If you are here unfaithfully with us,
you’re causing terrible damage.
If you’ve opened your loving to God’s love,
you’re helping people you don’t know
and have never seen.
Is what I say true? Say yes quickly,
if you know, if you’ve known it
from before the beginning of the universe.
Translate by Coleman Bark with A.J.Arberry
All day and night, music,
a quiet, bright
reedsong. If it
fades, we fade.
Translate by Coleman Bark with John Moyne
You are the notes, and we are the flute.
We are the mountain, you are the sounds coming down.
We are the pawns and kings and rooks
you set out on a board: we win or we lose.
We are lions rolling and unrolling on flags.
Your invisible wind carries us through the world.
Translate by Robert Bly
Out beyond ideas of wrongdoing and rightdoing,
there is a field.

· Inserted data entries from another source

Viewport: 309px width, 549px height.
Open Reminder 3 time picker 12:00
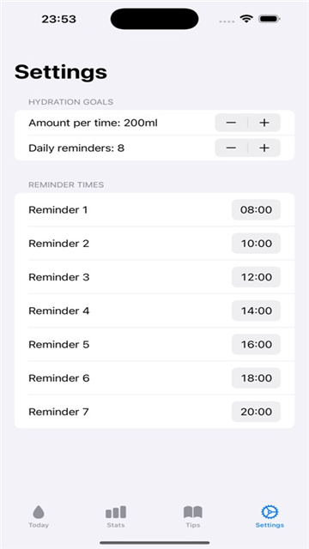pyautogui.click(x=256, y=277)
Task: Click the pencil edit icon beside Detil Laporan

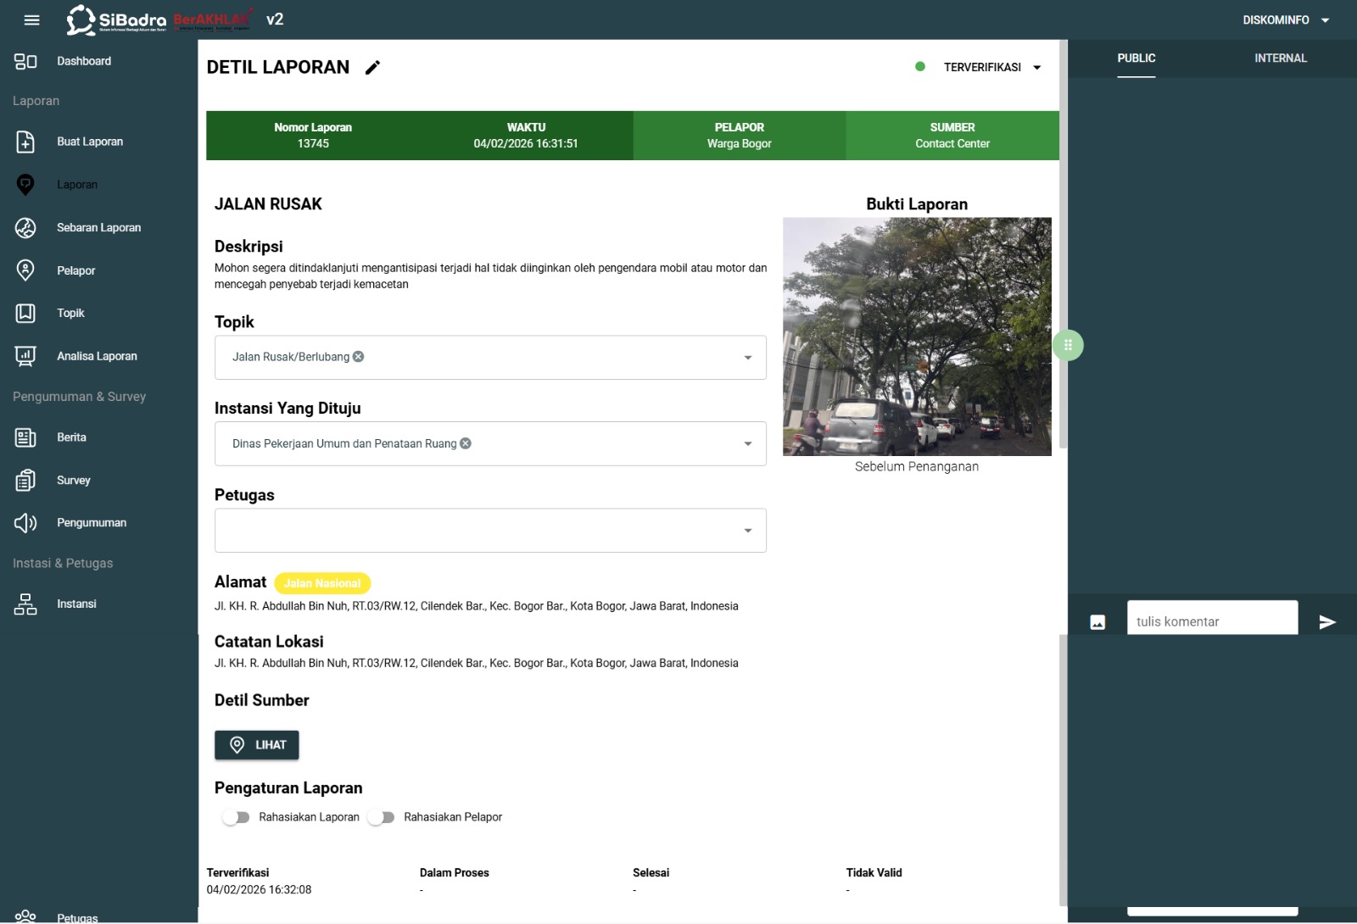Action: 372,68
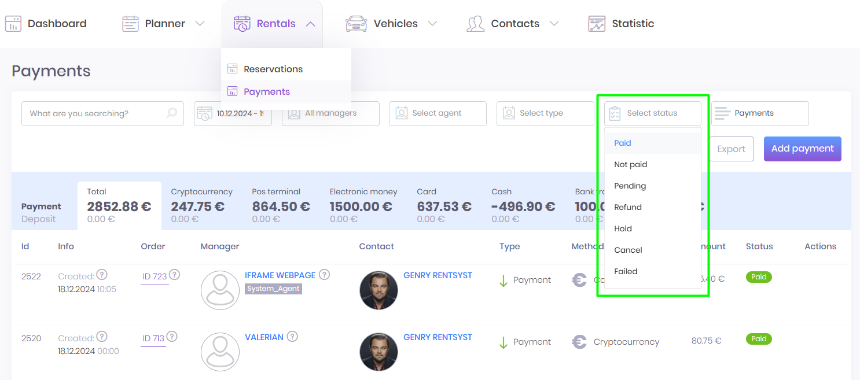Click help icon beside IFRAME WEBPAGE
Viewport: 860px width, 380px height.
pos(325,275)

I’ll meet you there.
When the soul lies down in that grass,
the world is too full to talk about.
Ideas, language, even the phrase each other
doesn’t make any sense.
Translate by Coleman Bark with John Moyne
The drunkards are rolling in slowly, those who hold to wine are
approaching.
The lovers come, singing, from the garden, the ones with
brilliant eyes.
The I-don’t-want-to-lives are leaving, and the I-want-to-lives
are arriving.
They have gold sewn into their clothes, sewn in for those who
have none.
Those with ribs showing who have been grazing in the old
pasture of love
are turning up fat and frisky.
The souls of pure teachers are arriving like rays of sunlight
from so far up to the ground-huggers.
How marvellous is that garden, where apples and pears, both for
the sake of the two Marys,
are arriving even in winter.
Those apples grow from the Gift, and sink back into the Gift.

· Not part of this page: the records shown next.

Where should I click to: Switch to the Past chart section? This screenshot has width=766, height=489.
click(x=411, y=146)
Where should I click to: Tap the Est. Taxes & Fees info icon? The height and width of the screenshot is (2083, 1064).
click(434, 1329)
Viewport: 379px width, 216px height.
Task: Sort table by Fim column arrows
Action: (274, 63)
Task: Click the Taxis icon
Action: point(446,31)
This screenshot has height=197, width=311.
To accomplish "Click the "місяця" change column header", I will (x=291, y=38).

It must be that they are coming from the garden to the garden.
Tramlated by Robnt Bly
Outside, the freezing desert night.
This other night inside grows warm, kindling.

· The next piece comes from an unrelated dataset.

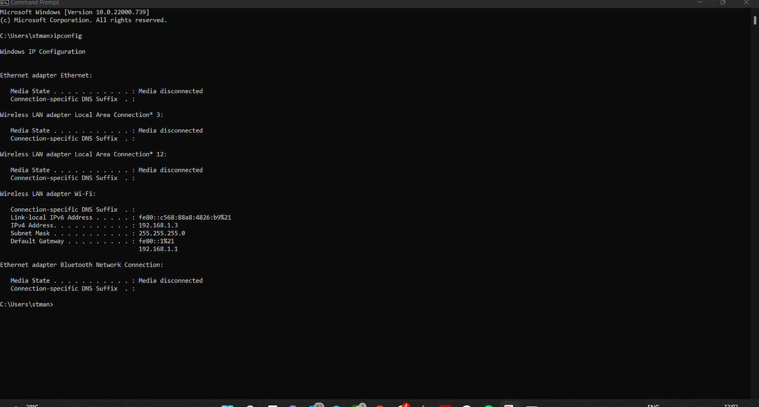This screenshot has width=759, height=407.
Task: Open Task View from the taskbar
Action: (272, 406)
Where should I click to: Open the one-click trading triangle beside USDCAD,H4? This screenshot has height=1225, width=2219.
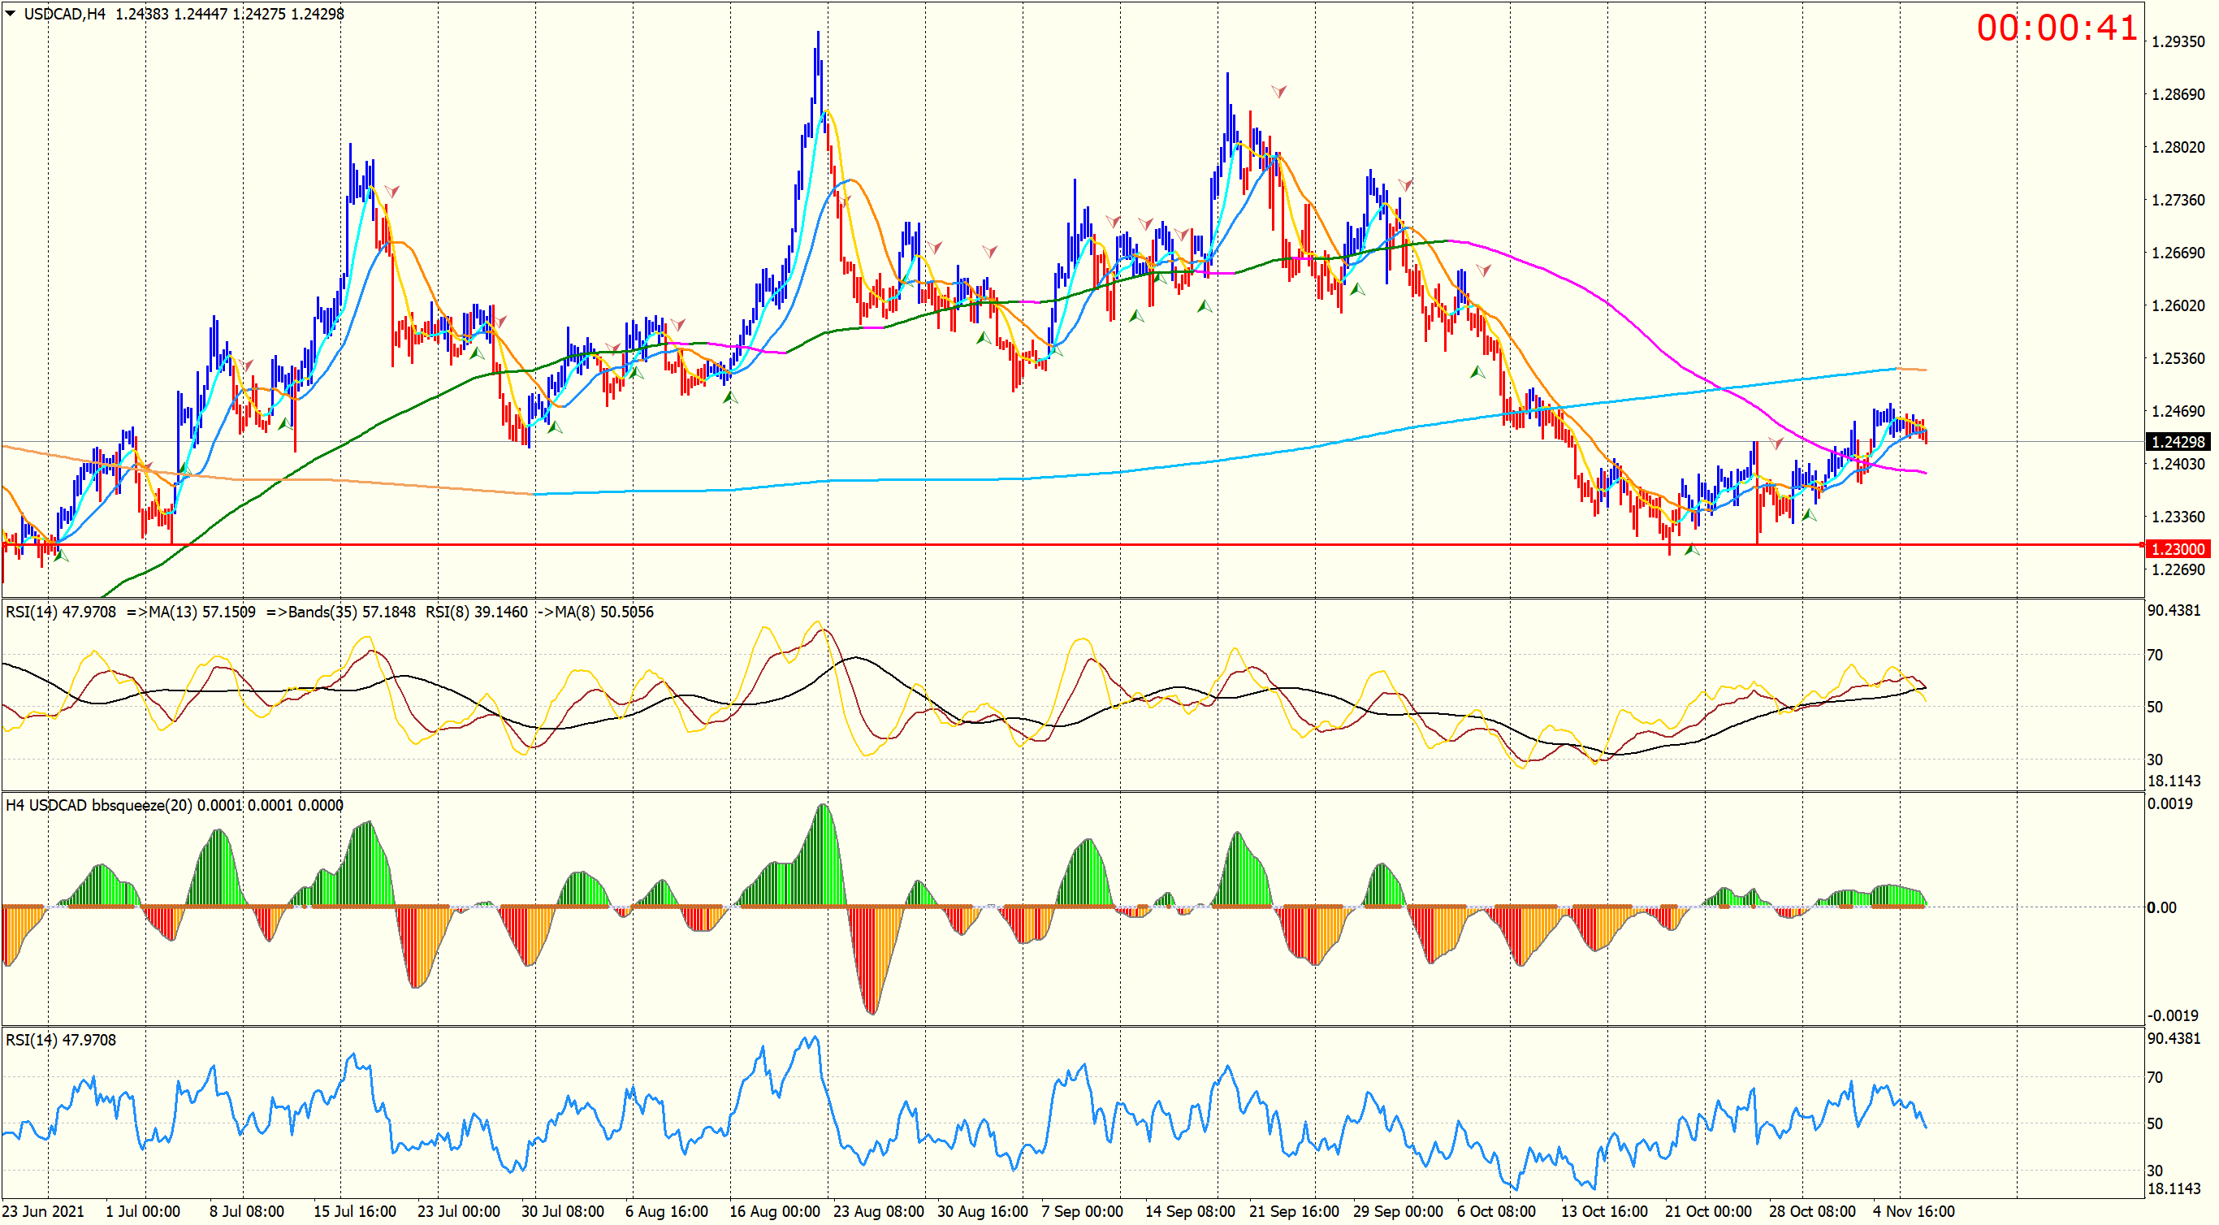[10, 14]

Let the landscape be covered with thorny crust.
We have a soft garden in here.
The continents blasted,
cities and little towns, everything
become a scorched, blackened ball.
The news we hear is full of grief for that future,
but the real news inside here
is there’s no news at all.
Translate by Coleman Bark with John Moyne
When it’s cold and raining,
You are more beautiful.
And the snow brings me
even closer to Your Lips.
The Inner Secret, that which was never born,
You are That Freshness, and I am with You now.
I can’t explain the goings,
or the comings. You enter suddenly,
and I am nowhere again.
Inside the Majesty.
Translate by Coleman Bark with A.J.Arberry
Praise to the emptiness that blanks out existence. Existence:
This place made from our love for that emptiness!
Yet somehow comes emptiness,
this existence goes.
Praise to that happening, over and over!
For years I pulled my own existence out of emptiness.
Then one swoop, one swing of the arm,
that work is over.
Free of who I was, free of presence, free of
dangerous fear, hope,
free of mountainous wanting.
The here-and-now mountain is a tiny piece of a piece
of straw
blown off into emptiness.
These words I’m saying so much begin to lose meaning:
Existence, emptiness, mountain, straw:
Words and what they try to say swept
out the window, down the slant of the roof.